Dürfen auch blinde Menschen Heilkunde ausüben? Hier spielt das Grundrecht der Gleichbehandlung nach Art. 3 Abs. 3 Grundgesetz (GG) eine wichtige Rolle. Mit dieser Frage musste sich das Bundesverwaltungsgericht im zugrundeliegenden Fall auseinandersetzen. Es entschied, dass die Ausübung der Heilkunde trotz Erblindung möglich ist.

Beklagter verwehrt Blinder die Ausübung als Heilpraktikerin

Die in der Sache Klagende wurde im Jahr 1971 geboren und ist mit einer Netzhautdegeneration behaftet. Seit 2005 ist sie aus diesem Grund vollständig erblindet. Dennoch wollte sie als Heilpraktikerin tätig sein. Der Beklagte lehnte dies allerdings ab. Er führte die Begründung an, dass es ihr an der gesundheitlichen Eignung fehle und sie deshalb nicht in der Lage sei, dem Beruf der Heilpraktikerin nachzugehen. Dagegen erhob die Klägerin Klage. Daraufhin entschied das Verwaltungsgericht, dass der Beklagte den Antrag nochmals bescheiden müsse und dabei zu beachten habe, dass man ihr die Berufsausübung gestatten darf. Dies gilt, wenn sie neben der schon bestandenen generellen Kenntnisprüfung eine weitere Prüfung ablege, bei der sie demonstriere, dass sie sich über die Grenzen und die entsprechend höheren Sorgfaltspflichten, die sich durch ihre Erblindung in Bezug auf ihre Berufstätigkeit ergeben, bewusst sei.
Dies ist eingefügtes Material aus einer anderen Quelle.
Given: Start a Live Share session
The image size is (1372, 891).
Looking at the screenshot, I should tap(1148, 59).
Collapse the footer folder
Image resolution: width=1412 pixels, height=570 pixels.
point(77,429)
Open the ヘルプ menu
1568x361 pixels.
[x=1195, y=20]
BVerwG: Erblindete dürfen in der Heilkunde praktizieren

Der Beklagte legte Sprungrevision ein, die allerdings vom Bundesverwaltungsgericht zurückgewiesen wurde. Gemäß Heilpraktikergesetz besteht ein Anspruch auf Erlaubniserteilung, solange kein Versagungsgrund entsprechend der Durchführungsverordnung besteht. Für das Vorliegen eines solchen Versagungsgrundes reiche es nicht aus, dass die Klägerin blind sei. Sie könne zwar keine Heilpraktikeraktivitäten durchführen, bei denen man zwingend sehen muss, allerdings gibt es daneben zahlreiche Gebiete, auf denen sie trotz ihrer Erblindung selbstverantwortlich Heilpraktiken durchführen kann. Beispielsweise bei Erkrankungen, die lediglich mit manuellen Methoden zu erkennen und zu heilen sind. Eine Versagung der Heilpraktikererlaubnis sei dementsprechend unverhältnismäßig. Dies ergibt sich zum einen aus Art. 3 Abs. 3 Satz 2 GG, der besagt, dass kein Mensch wegen einer Behinderung nachteilig behandelt werden darf (Gleichheitssatz), zum anderen auch aus dem Grundrecht auf eine freie Berufswahl.